103 posts, read 250,934 times
Reputation: 112
Thank you all for your advice and encouragement. Her dad and I feel it would be a bad idea to call the police because it would open a whole other can of worms and probably make her even more angry at us. She refuses to speak to anyone that will talk any sense into her. I feel that she is acting very cowardly. Her dad feels she will never come back and we will probably not see her for a long time. She is very prideful and cold hearted towards us. We have no way of communicating with her. The only way we think we can is by leaving a message at the school to deliver to her or possibly with a friend. We are unsure if the school or friend will even deliver the message. Last I heard she was showing up to school high. I just do not feel she cares anymore. She is denying us to even see her graduate. She obviously does not want us there. I just don't know what to do at this point. I want to forgive her, but I just don't think I can at this moment. It is just to fresh.
 
Old 05-12-2012, 09:53 PM
 
458 posts, read 611,812 times
Reputation: 828
I do understand how you feel! BTDT with my 18 yr old son! It'll hurt like he!! but IMO, let her be, mom. Your chasing will exascerbate her running and her rebellion. Let her live it out! She'll be okay. And you'll go thru that painful but many times neccesary process of pruning and humbling that we parents go through.
 
Old 05-12-2012, 10:44 PM
pll
 
1,112 posts, read 2,487,974 times
Reputation: 1130
Quote:
Originally Posted by sc0628 View Post
Thank you all for your advice and encouragement. Her dad and I feel it would be a bad idea to call the police because it would open a whole other can of worms and probably make her even more angry at us. She refuses to speak to anyone that will talk any sense into her. I feel that she is acting very cowardly. Her dad feels she will never come back and we will probably not see her for a long time. She is very prideful and cold hearted towards us. We have no way of communicating with her. The only way we think we can is by leaving a message at the school to deliver to her or possibly with a friend. We are unsure if the school or friend will even deliver the message. Last I heard she was showing up to school high. I just do not feel she cares anymore. She is denying us to even see her graduate. She obviously does not want us there. I just don't know what to do at this point. I want to forgive her, but I just don't think I can at this moment. It is just to fresh.
I wouldn't call the police unless you think she's in danger.

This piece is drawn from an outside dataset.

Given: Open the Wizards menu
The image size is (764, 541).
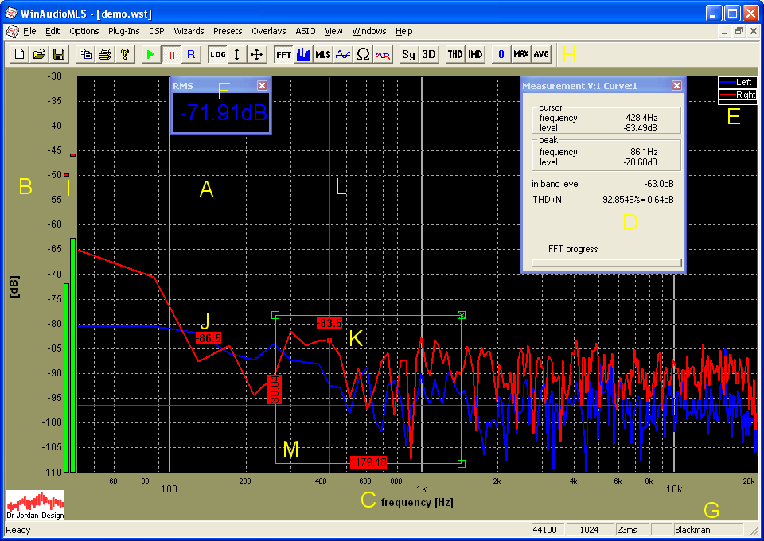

Maybe taking a "time out" from each is a good idea especially if there is too much anger between everyone at this time. I know with teen girls, they can feel one way one minute then change their mind the next.
If it were me, I would go to her graduation anyway.

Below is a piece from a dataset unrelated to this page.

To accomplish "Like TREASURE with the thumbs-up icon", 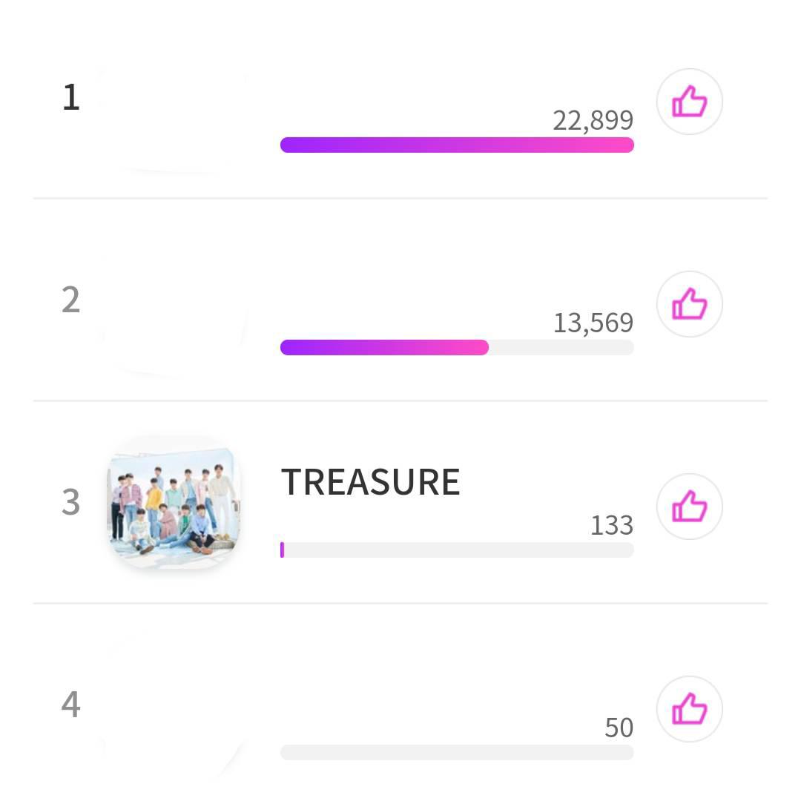I will pyautogui.click(x=689, y=507).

In time, I would suggest family counselling if she's open to it. Find a mediator that can work with your family. Someone that can help her express what she feeling to you especially if she feels she's being attacked. They should be able to share a parents perspectiveo of love and concern as well. It can be a minister, couselor or a respected family friend. The parent whom she has the least amount of anger toward should make the steps toward reconcilliation when you see any sign of an open door.

You should be encouraged that she is going to school. She still cares about her future. Of course you feel angry. She behaving badly and she's too old to spank or send to her room. Letting go is hard.. Don't give up hope..There are kids that have done much worse and have come around in the end.
 
Old 05-13-2012, 12:41 AM
 
103 posts, read 250,934 times
Reputation: 112
I have just found out some information that has shocked me and really made me look at her for who she really is. I am so hurt. She is not who I thought she was and now I do not think that I could ever let her back into my home. I will help her if she is in need, but I do not feel that we will ever be able to have a relationship like before. She cannot be trusted and I am so upset about it.